6 Behavioral Signs You’re An Only Child
I’m an only child. Have been my whole life (usually works that way). Here are a few signs you might be, too.
1. No bathroom sharing, EVER!
Having lived your whole life as the singular child, bathroom-sharing every day was not something you probably experienced. Therefore, when college rolled around, the idea of a shared bathroom sent shivers up your spine. Sharing a toilet? The necessity of shower shoes? Accidentally picking up someone’s toothbrush or someone picking up yours? All fall under the category of sheer terror. Maybe you’re one of the brave ones and will get over it, or maybe you’re like me and are still traumatized. Well, maybe that’s the OCD.
2. Justified Kardashian watching.
Ya, I watch Keeping Up With The Kardashians, whatcha gonna do about it? I can justify it, though! I swear! One of my fellow only child friends were each keeping our Kardashian watching a secret from each other until the day the truth came out. We figured it out. That fateful day, we were walking around and Malibu and both thought we saw one of the Jenner sisters (it was not). “You love Kardashians? I love Kardashians!” Girly screams ensued. We justify it as follows: we are only children with VERY limited to no extended family, so it’s a learning experience as to what we are missing!
Yes, you and I may be biologically only children, but in our minds, we are not. We have made our best friends our brothers and sisters; we may even call our BFFs our siblings. No, they don’t share your DNA, home or parents, but you are two peas in a pod and just as keyed into each other’s lives as blood siblings may be. And hey, you may even be “blood sisters” – remember that elementary and middle school ritual?
4. Sibling fights terrify you.
When going over to a friend’s house as a child, it was fully expected that a screaming match would break out between them and a younger or older sibling, usually prompting a parent to get involved and most likely resulting in tears and a time-out. This terrified you. These fights were of epic proportion, like the Trojan War or the breakout of WWIII. You never understood why they would treat each other like this! Why weren’t they best friends like you imagine you and your imaginary sibling would be?
5. The sharing complex.
This is a tricky one and differs from child to child… or so I thought. My original thought for number 5 was “this only child not sharing is total BS”, but apparently THAT was BS. When I said this idea to my mom, she gave one big laugh. I thought I was a good sharer as a child! Apparently, I was sorely mistaken. So I rethought. And here is the amendment to my original idea: Just because you may not share as a child does not mean you will mature to be a non-sharing adult.

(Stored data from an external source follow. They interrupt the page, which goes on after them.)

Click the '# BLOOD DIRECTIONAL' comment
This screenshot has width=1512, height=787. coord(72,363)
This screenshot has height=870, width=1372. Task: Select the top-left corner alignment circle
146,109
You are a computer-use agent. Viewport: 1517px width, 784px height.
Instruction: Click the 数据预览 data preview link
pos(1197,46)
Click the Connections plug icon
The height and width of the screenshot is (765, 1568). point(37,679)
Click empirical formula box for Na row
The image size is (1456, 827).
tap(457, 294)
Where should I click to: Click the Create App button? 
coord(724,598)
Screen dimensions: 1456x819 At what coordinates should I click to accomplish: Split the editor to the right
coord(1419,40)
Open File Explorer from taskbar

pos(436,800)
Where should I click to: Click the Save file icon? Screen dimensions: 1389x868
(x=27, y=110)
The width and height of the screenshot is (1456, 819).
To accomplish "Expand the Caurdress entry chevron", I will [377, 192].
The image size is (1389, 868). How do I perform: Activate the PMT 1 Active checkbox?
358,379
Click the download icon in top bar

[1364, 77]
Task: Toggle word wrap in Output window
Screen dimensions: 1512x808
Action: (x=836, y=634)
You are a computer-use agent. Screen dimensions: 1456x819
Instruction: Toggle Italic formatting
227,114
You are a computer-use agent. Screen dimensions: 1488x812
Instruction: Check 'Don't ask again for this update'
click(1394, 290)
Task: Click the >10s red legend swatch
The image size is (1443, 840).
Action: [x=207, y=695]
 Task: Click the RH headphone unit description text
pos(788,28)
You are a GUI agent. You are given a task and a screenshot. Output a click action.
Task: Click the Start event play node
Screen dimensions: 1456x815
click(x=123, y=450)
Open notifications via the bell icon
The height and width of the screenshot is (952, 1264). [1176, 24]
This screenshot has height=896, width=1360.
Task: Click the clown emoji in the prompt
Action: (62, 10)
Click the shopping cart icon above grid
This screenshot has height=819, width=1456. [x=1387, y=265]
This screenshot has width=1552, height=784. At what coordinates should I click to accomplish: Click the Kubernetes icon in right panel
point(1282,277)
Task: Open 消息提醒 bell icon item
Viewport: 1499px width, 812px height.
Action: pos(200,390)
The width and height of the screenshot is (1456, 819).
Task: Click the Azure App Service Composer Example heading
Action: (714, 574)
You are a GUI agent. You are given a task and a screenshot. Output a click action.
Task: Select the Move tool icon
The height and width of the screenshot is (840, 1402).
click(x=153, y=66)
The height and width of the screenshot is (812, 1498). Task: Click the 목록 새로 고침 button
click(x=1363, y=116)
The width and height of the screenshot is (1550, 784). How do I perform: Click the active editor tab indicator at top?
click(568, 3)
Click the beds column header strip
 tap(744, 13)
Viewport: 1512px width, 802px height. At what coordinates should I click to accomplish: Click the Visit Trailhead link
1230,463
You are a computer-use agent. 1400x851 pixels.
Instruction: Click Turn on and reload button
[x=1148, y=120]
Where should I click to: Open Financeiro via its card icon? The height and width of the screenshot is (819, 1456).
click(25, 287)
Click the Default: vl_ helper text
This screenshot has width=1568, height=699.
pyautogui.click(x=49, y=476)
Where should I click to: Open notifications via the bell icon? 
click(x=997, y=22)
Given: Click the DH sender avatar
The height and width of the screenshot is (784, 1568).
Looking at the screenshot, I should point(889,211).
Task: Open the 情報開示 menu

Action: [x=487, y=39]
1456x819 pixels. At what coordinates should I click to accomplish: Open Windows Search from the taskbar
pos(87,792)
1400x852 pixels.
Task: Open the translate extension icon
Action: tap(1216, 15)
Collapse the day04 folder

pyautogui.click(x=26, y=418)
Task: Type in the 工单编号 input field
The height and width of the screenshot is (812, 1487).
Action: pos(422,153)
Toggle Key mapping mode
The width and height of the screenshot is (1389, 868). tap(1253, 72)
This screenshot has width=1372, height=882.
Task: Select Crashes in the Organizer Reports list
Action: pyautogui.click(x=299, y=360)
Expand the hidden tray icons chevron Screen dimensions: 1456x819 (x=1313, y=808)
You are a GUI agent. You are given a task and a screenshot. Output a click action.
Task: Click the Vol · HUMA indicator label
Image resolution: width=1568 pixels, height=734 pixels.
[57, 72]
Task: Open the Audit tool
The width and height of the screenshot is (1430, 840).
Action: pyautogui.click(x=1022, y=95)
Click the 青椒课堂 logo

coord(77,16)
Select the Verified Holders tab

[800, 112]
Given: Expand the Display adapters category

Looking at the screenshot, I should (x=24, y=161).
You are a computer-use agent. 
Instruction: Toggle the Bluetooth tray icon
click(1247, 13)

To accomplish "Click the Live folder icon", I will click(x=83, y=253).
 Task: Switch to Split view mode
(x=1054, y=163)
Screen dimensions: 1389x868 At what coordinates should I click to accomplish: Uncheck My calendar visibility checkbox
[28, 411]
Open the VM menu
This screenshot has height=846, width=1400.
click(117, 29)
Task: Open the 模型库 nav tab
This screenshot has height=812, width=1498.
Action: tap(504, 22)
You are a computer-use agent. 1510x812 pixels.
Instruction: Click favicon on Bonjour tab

6. Alone time is a sanctuary.
Growing up without sibling left you to figure some things out for yourself. Mainly, what to do with play time when there is nobody else around. Well, you and your possible imaginary friends learned to entertain yourself. Not that you’ve grown, alone time and peace and quite is your idea of heaven. After a full day with friends, you seriously feel like you need a break and just some time to yourself. You cherish that time.